Reuses a cached copy for future runs to avoid repeated 600+ MB downloads.
Guided Wine prefix preparation:
Creates a dedicated 64‑bit Wine prefix configured as Windows 11.
Installs core Windows components via winetricks and checks basic GPU/Vulkan support.
Shows clear, live logs so users can see what is happening instead of thinking it’s frozen.
Wine profiles (speed vs compatibility):
minimal – fastest, only essential components (for advanced users).
standard (default) – balanced profile with extra runtime for most setups.

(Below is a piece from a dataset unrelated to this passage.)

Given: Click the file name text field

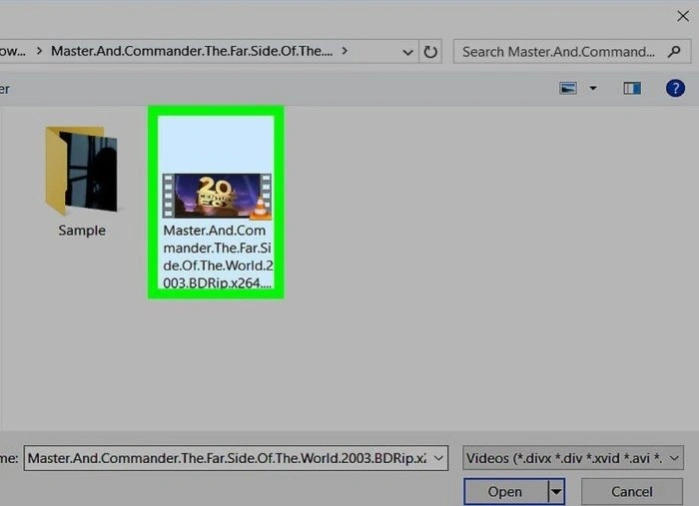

full – heavy-duty profile with additional runtimes and DXVK/VKD3D for maximum compatibility (first run can take 10–20 minutes).
Smarter installer UX:
Preflight checks before doing anything expensive.
Clear confirmation of the install plan and where the installer was downloaded.

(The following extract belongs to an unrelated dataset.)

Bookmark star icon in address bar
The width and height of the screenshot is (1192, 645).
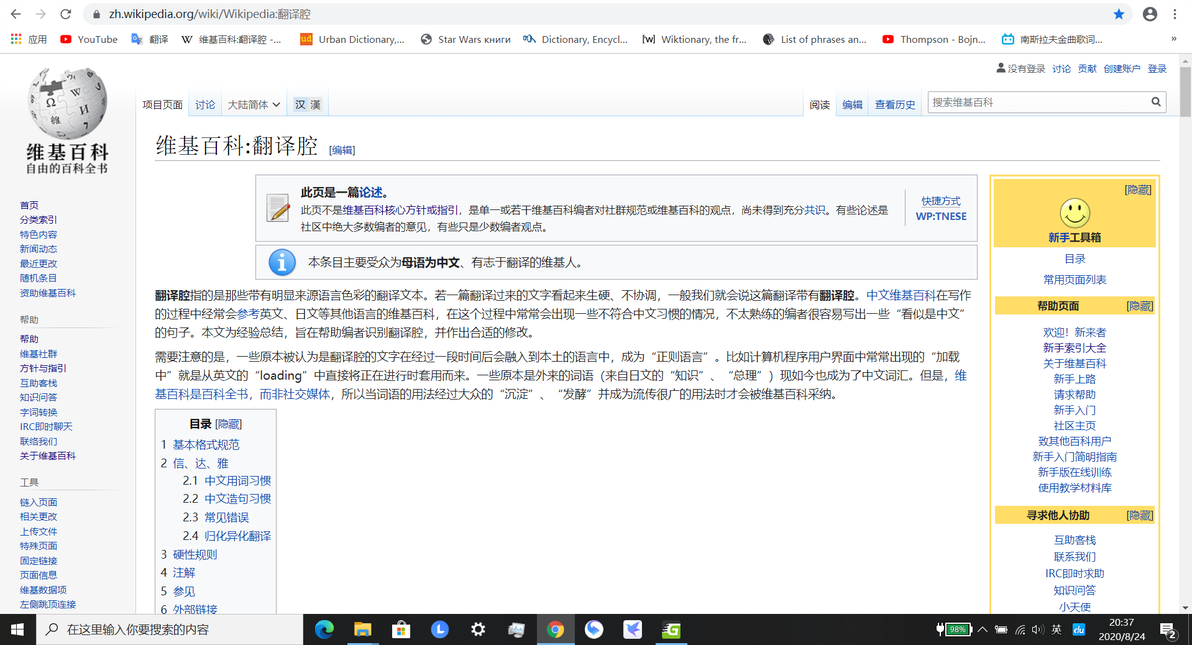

Better error messages when Wine, winetricks or network prerequisites are missing.
Configurability:
Override download URL with --download-url or AFFINITY_DOWNLOAD_URL.
Choose Wine profile with --wine-profile or AFFINITY_WINE_PROFILE.
Use --preflight-only and --dry-run for safe testing.
Notes:
The first run will be slower while the Wine prefix is prepared (especially with the full profile). This is normal; do not close the terminal while winetricks is running.
Different systems and Wine builds may behave differently, especially around .NET. If the Affinity installer complains about Windows version or .NET, please open an issue with your distro, Wine version, and logs.
Thank you to everyone who opened issues, tested early builds and shared feedback. Every comment helped push Affinity-Cli to this v2.0.0 release and brings us closer to a smooth “one command” Affinity experience on Linux.